Would that investment opportunity catch on in Australia?
“I believe the Australian market hasn’t really caught on to the opportunity of this yet. But I think something will really start to emerge from the COP26 conference in November, where you’ll see a sustained mega theme starting to unfold in this country.
“I think we will start to see a complete emergence of Australian companies in the carbon space over the next few months and beyond.”
What are the ASX stocks that JP Equity likes in the carbon credit space?
One ASX stock that we’ve been watching very closely is Fertoz (ASX:FTZ). They’re a leading North American fertiliser manufacturer that produces a unique low-emission rock phosphate product that increases crop yield by 15%.
“Importantly, it can generate significantly lower CO2 emissions in manufacturing compared with other commercial fertilisers.
“This presents a really significant opportunity because agriculture as a sector accounts for 24% of all human generated greenhouse emissions. Fertoz is one of the first movers in the carbon credit market, and since May this year has been issuing carbon offset credit certificates.
“It’s not a matter of if, but when disclosure of carbon emissions will become metricated. And as a result, Fertoz is getting some strong enquiries from other companies looking to offset their footprints by buying carbon credits.”
Any other ASX stocks you like in the ESG space?
“We’re also bullish on Mpower (ASX:MPR). The company is Australia’s leading specialist in renewable energy, battery storage and micro-grid business. It has a focus on five megawatt solar farms, and is in the process of creating an initial portfolio of 20 sites across Australia in the coming years.
“That gives them an aggregate capacity of around 100 megawatts, and an estimated value of more than $150 million. It’s now down to what the team can deliver in some of those projects to build up the portfolio.”
Notable ASX ESG-related news during the week
Rio Tinto (ASX:RIO)
The energy giant announced that it was targeting a 50% reduction in Scope 1 and 2 emissions by 2030, and a 15% reduction by 2025 from a 2018 baseline of 32.6Mt.
Around $7.5 billion in direct capital expenditure will be spent on decarbonising Rio Tinto’s assets from 2022 to 2030, including $0.5 billion per year from 2022 to 2024.
Strandline Resources (ASX:STA)
The company released its Sustainability Report for 2021, outlining its commitment to the United Nations Sustainable Development Goals (UNSDGs).

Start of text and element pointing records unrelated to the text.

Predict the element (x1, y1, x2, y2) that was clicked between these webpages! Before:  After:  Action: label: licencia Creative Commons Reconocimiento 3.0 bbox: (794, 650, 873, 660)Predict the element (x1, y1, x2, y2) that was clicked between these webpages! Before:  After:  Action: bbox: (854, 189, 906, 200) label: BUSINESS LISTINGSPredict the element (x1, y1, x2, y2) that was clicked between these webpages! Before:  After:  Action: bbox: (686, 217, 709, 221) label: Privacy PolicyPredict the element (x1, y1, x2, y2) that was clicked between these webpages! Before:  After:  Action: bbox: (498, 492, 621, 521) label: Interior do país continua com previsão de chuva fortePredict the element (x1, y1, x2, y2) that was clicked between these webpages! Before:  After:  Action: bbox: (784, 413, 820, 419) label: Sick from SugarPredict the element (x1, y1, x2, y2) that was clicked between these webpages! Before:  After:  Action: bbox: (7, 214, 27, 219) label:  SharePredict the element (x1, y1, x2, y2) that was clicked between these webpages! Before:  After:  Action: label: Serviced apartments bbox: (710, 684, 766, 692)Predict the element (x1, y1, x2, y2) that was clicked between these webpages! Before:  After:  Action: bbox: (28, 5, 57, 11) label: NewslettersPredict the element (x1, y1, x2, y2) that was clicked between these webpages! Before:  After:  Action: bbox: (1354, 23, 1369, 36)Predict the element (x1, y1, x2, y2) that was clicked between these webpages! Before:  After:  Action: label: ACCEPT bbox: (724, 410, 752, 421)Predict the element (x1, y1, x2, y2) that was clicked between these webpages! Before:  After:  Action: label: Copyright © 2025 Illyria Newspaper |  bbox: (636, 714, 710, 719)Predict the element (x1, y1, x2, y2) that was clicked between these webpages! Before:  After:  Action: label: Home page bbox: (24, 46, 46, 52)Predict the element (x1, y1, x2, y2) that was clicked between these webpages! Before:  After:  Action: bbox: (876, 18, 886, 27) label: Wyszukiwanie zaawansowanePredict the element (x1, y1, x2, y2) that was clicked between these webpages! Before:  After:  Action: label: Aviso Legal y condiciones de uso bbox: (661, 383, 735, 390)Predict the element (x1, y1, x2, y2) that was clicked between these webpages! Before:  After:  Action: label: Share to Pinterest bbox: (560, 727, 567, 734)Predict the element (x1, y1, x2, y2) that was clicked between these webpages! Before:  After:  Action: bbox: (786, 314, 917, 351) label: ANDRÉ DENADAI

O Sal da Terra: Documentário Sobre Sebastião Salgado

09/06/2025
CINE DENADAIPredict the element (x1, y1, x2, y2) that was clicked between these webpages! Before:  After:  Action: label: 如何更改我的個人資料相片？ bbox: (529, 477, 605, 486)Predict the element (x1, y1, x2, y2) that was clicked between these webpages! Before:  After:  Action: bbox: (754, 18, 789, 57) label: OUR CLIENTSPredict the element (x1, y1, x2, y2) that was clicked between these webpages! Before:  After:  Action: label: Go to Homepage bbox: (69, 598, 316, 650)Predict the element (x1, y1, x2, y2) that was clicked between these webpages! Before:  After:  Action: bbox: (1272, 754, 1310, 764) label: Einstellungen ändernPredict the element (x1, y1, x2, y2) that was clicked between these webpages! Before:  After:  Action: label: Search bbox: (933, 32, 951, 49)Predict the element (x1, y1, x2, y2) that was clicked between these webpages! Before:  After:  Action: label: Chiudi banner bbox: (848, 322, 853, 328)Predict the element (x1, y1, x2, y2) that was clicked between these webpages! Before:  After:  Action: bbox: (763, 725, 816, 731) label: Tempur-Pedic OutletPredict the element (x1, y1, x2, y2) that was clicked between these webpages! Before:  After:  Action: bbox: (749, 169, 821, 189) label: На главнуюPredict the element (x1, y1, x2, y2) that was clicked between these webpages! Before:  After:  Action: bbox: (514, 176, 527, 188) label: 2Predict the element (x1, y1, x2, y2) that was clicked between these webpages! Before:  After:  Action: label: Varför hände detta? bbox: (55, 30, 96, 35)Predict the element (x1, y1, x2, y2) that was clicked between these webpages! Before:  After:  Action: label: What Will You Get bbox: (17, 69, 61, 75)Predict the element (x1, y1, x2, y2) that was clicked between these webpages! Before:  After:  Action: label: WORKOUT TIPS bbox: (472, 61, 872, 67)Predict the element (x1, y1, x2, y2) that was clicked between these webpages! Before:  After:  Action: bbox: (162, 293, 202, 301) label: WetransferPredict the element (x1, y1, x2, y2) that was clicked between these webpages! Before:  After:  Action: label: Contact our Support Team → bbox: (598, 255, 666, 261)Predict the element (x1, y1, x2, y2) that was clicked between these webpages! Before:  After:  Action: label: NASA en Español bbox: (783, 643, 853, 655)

STA said it’s focused on managing development risks at its Coburn project in WA to safeguard workers and ensure environmental compliance.
Lithium Power (ASX:LPI)
The company has appointed global consulting firm Deloitte to ensure a robust ESG program at its Maricunga project in Chile.
Deloitte has been tasked to imbed sustainable protocols in LPI’s lithium extraction operations, and to establish ambitious standards for LPI to become a carbon neutral producer, while keeping high standards on the social aspects.
Jadar Resources (ASX:JDR)
The company also said it has completed its maiden Sustainability Plan, with strategies aligned to the UNSDGs.